**Requirement**
A single number is expected: the count of lines in the records below that contain "computer".

(Saved entries)
::::::

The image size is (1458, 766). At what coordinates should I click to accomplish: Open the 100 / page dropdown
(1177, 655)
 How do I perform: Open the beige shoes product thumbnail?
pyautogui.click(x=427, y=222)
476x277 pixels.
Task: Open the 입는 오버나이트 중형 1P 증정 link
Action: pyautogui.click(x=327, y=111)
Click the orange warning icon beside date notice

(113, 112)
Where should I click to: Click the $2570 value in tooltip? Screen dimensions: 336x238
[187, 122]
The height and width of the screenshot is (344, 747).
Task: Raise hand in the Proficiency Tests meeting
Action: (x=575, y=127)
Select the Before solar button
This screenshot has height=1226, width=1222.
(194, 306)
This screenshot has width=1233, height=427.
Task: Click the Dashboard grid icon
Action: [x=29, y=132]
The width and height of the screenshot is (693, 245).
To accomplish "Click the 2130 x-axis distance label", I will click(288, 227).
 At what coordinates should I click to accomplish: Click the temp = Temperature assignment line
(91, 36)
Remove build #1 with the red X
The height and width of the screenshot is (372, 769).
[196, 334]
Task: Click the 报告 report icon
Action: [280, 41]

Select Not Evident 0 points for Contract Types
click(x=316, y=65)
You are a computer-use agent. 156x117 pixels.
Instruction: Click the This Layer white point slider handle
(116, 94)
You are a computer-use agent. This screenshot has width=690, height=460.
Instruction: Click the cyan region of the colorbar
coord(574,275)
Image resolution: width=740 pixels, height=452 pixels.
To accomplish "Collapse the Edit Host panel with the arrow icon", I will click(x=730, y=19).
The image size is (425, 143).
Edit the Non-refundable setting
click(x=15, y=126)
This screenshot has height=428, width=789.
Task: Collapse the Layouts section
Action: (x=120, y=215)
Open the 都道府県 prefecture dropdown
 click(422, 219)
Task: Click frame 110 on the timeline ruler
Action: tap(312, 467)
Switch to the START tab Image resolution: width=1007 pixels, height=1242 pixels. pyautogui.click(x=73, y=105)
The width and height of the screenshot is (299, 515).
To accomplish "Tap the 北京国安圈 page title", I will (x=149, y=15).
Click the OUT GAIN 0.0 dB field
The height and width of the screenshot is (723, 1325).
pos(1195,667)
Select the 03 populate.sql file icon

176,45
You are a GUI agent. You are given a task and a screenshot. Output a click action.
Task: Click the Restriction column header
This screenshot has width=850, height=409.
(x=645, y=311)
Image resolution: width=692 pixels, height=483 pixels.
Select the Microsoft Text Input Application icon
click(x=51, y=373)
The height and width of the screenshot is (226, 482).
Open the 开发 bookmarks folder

::::::

**The answer**
2